Poi rivolge un appello a sostenere il piano di reindustrializzazione del collettivo aderendo all’azionariato popolare, che ha riaperto le domande di adesione fino al 31 maggio per raggiungere, dopo aver già superato il milione di euro lo scorso anno, la soglia dei due milioni» (su www.insorgiamo.org tutte le informazioni).

Gli “insoumis” di Campi Bisenzio

«Siamo partiti da una lotta per il lavoro per arrivare a dire “Insorgiamo”. Gli Insoumis arrivano qua per incontrare una lotta per il lavoro»: così il collettivo di fabbrica della ex-Gkn apre l’intervento serale, elencando i punti di incontro con una delle figure più carismatiche della sinistra francese, a solo una settimana da quello con un’altra esponente della France Insoumise, la vicepresidente dell’Assemblea nazionale Clémence Guetté.

Mélenchon non fornisce ricette per i problemi italiani («Ammiro quelli che conducono questa lotta, la vita è più facile per me che per loro, quindi non sono in una buona posizione per dare dei consigli»), ma illustra, in un contesto particolare come quello della ex-Gkn, la visione che anima la sua esperienza politica. E i motivi per cui questa si intreccia così strettamente con il significato della lotta Gkn.

Il suo discorso spazia fra i tanti temi che risuonano tra i cancelli dello stabilimento e i pannelli fotovoltaici che già da un anno - quando degli ignoti sabotarono la cabina elettrica - alimenta il presidio di Campi Bisenzio: l’attacco «al doppio standard occidentale sul genocidio del popolo palestinese» e a un piano di riarmo «che vuole utilizzare la spesa pubblica per rimpolpare l’esigenza di produzione di un sistema produttivo ecocida», in contraddizione con l’irreversibilità della crisi climatica e con i ritmi della vita umana.

Pannelli fotovoltaici, non armi

La fabbrica alle sue spalle, inattiva nonostante un piano di reindustrializzazione pronto da mesi, sembra dare concretezza alle sue parole.

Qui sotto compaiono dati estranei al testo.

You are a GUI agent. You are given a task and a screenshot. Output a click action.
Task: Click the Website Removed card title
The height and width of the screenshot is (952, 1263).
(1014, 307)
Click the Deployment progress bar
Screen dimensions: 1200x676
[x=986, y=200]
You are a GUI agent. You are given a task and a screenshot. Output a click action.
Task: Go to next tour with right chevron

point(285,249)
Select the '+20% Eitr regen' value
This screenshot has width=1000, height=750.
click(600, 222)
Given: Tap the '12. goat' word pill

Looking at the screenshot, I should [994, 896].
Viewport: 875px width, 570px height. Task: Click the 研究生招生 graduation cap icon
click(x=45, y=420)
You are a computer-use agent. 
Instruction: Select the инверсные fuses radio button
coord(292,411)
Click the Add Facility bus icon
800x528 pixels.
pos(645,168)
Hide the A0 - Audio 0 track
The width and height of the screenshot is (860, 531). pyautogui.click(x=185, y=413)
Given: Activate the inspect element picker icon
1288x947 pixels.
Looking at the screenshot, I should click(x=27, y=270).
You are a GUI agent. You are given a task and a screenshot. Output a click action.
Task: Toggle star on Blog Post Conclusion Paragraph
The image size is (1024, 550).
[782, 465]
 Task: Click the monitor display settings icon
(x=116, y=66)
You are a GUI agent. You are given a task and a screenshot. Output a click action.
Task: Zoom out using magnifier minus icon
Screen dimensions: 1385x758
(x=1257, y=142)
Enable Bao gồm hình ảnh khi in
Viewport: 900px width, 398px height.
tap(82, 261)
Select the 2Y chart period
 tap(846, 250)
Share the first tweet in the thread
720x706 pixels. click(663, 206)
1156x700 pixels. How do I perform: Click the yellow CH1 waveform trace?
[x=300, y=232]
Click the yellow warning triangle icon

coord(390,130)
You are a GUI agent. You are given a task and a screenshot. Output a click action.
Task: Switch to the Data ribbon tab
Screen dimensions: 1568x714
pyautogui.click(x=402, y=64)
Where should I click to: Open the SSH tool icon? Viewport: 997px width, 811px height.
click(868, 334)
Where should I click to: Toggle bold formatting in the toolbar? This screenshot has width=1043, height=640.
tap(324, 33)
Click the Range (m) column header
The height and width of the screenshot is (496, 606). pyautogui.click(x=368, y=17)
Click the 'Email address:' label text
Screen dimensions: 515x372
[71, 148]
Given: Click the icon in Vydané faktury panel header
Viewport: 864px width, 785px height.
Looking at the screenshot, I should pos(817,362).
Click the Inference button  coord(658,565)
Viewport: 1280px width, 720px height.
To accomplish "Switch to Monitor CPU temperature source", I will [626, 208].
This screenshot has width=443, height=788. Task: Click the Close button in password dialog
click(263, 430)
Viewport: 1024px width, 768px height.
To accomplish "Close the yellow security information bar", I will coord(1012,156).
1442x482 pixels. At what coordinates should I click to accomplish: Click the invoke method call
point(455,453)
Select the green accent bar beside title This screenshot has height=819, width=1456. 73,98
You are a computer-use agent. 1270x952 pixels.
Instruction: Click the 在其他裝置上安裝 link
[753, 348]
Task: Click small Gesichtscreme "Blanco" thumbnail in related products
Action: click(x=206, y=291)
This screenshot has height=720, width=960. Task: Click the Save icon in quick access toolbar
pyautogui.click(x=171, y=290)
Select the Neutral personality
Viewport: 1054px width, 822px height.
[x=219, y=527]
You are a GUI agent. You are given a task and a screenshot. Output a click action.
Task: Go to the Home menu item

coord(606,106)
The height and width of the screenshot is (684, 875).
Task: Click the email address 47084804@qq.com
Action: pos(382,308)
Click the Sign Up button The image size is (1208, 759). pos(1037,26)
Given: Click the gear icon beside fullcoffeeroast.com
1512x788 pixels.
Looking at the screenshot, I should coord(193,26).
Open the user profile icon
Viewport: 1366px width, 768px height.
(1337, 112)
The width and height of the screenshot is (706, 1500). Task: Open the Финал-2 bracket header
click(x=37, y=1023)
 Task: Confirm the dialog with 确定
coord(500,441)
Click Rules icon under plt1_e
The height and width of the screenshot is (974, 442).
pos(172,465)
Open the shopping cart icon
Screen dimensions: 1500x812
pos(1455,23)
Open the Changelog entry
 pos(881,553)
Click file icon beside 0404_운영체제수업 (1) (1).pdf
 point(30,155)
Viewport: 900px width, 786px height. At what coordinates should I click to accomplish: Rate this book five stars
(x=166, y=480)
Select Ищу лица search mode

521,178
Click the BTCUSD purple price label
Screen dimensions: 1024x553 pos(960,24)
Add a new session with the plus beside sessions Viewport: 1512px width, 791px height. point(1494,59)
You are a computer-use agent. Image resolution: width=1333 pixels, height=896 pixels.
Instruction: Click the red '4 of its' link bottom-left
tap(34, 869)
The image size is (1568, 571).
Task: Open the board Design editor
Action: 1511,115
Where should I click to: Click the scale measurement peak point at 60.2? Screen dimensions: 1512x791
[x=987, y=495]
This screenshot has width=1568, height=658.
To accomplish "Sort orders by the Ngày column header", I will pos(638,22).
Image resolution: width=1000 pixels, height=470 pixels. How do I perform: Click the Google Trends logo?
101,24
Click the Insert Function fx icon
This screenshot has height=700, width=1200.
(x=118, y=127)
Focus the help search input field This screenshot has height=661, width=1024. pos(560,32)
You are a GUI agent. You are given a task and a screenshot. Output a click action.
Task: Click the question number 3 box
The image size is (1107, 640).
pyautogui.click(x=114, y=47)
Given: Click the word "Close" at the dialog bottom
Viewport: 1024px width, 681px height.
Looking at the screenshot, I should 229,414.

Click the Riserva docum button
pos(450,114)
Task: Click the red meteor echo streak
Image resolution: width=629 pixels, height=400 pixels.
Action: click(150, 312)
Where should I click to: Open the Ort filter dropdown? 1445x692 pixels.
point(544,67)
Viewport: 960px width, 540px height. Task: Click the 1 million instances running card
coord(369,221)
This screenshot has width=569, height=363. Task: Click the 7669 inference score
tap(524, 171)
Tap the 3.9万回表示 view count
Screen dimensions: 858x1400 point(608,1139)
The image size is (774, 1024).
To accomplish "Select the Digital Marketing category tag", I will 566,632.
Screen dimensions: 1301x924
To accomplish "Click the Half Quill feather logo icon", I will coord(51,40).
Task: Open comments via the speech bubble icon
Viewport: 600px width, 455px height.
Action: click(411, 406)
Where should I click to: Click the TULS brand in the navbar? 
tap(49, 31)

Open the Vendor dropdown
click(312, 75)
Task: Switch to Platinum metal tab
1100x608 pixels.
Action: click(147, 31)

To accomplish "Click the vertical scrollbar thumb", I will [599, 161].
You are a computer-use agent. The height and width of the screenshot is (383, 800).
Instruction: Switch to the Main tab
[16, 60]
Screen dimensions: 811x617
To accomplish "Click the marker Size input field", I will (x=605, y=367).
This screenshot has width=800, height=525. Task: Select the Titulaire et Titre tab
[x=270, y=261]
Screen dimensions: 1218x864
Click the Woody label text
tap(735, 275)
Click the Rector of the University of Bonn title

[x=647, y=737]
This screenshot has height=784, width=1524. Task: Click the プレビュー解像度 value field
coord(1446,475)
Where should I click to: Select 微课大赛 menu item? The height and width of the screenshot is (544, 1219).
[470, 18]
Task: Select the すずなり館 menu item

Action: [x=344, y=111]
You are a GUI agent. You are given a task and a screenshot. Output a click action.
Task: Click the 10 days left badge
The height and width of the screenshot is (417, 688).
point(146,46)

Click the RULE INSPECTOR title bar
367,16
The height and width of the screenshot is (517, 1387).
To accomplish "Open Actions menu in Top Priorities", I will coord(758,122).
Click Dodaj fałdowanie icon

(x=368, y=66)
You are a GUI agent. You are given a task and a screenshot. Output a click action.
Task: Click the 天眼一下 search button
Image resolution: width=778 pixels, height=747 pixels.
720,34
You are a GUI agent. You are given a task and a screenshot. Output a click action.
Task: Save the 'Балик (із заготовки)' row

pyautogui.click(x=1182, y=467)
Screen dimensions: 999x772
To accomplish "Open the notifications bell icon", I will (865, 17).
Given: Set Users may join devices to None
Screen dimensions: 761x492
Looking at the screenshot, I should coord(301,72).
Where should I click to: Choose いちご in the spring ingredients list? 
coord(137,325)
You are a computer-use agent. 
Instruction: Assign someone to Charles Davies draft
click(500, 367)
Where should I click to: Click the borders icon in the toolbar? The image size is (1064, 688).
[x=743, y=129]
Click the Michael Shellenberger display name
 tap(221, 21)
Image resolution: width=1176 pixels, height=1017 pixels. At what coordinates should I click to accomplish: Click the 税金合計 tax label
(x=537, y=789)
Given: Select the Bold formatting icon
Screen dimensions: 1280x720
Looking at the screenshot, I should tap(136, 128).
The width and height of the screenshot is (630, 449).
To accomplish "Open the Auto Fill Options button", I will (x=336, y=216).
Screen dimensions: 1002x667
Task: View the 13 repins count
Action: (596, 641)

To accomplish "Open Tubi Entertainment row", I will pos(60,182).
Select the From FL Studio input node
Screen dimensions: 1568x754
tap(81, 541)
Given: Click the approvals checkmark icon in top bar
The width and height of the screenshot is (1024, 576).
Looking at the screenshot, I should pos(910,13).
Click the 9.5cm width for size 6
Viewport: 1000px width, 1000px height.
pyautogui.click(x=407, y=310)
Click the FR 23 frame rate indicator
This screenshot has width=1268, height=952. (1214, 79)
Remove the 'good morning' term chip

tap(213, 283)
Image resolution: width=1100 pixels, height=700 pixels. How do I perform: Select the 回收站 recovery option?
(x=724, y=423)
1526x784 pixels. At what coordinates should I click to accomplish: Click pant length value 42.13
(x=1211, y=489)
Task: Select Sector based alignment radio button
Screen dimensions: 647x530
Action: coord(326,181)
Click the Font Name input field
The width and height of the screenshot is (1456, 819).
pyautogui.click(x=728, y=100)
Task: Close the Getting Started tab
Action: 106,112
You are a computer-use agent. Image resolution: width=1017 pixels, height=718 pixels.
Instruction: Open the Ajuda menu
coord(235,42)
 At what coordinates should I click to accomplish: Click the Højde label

È l’immagine della normalità di un’espulsione del tessuto produttivo dal territorio e dell’inconsistenza delle risposte tradizionali a questo problema. Testimonia, però, anche la volontà di reagire di lavoratori senza stipendio che credono nella possibilità di una produzione in armonia col proprio territorio e con le proprie condizioni di lavoro.

Un’esperienza che riecheggia, insieme a quello della crisi climatica e ambientale (fattore, dice, di «accelerazione del tempo politico» per eccellenza) uno dei temi centrali del volume, quello della pianificazione ecologica.

Contro la «predazione umana sull’ecosistema», essa sola può, secondo Mélenchon, costituire un «metodo di organizzazione dell’armonia», «dell’allineamento dei tempi e dei ritmi sociali con i tempi e i ritmi dell’ecosistema globale e delle sue componenti», «lungo tutte le catene di produzione e di scambio». Parole che intreccia alla storia della vertenza: «Un capitalista pensa: che cosa mi frutta da tutto questo. Un essere umano pensa che sia meglio produrre pannelli fotovoltaici invece che armi».

Se non lo fa la Ue, lo facciamo noi

Oltre che su questo versante, il piano di reindustrializzazione in senso ecologicamente sostenibile della ex Gkn gioca un ruolo, secondo il leader francese, anche nella salvaguardia del tessuto produttivo del vecchio continente e nella costruzione di una sua indipendenza industriale ed energetica nel settore delle rinnovabili. «Se voi italiani non sapete più produrre né macchine, né pannelli fotovoltaici, come noi francesi d’altronde, il rischio è di perdere del tutto la nostra capacità industriale. Ma l’Europa ha abbandonato la questione del fotovoltaico per difendere le automobili tedesche e per favorire piani come Rearm Europe - e prosegue - Ma voi avete già la soluzione: se l’Europa non lo fa, lo fate da soli».

In questo, la proposta, di costituire una cooperativa è la risposta migliore alla loro inerzia: «Noi non possiamo aspettare: se non vogliono farlo, lo facciamo noi. Ed è questo che trovo molto potente, come messaggio: la volontà, di un gruppo di persone, che soffrono, che sperano, che sono deluse, che restano senza salario, e poi che continuano la lotta. Io questo lo trovo magnifico».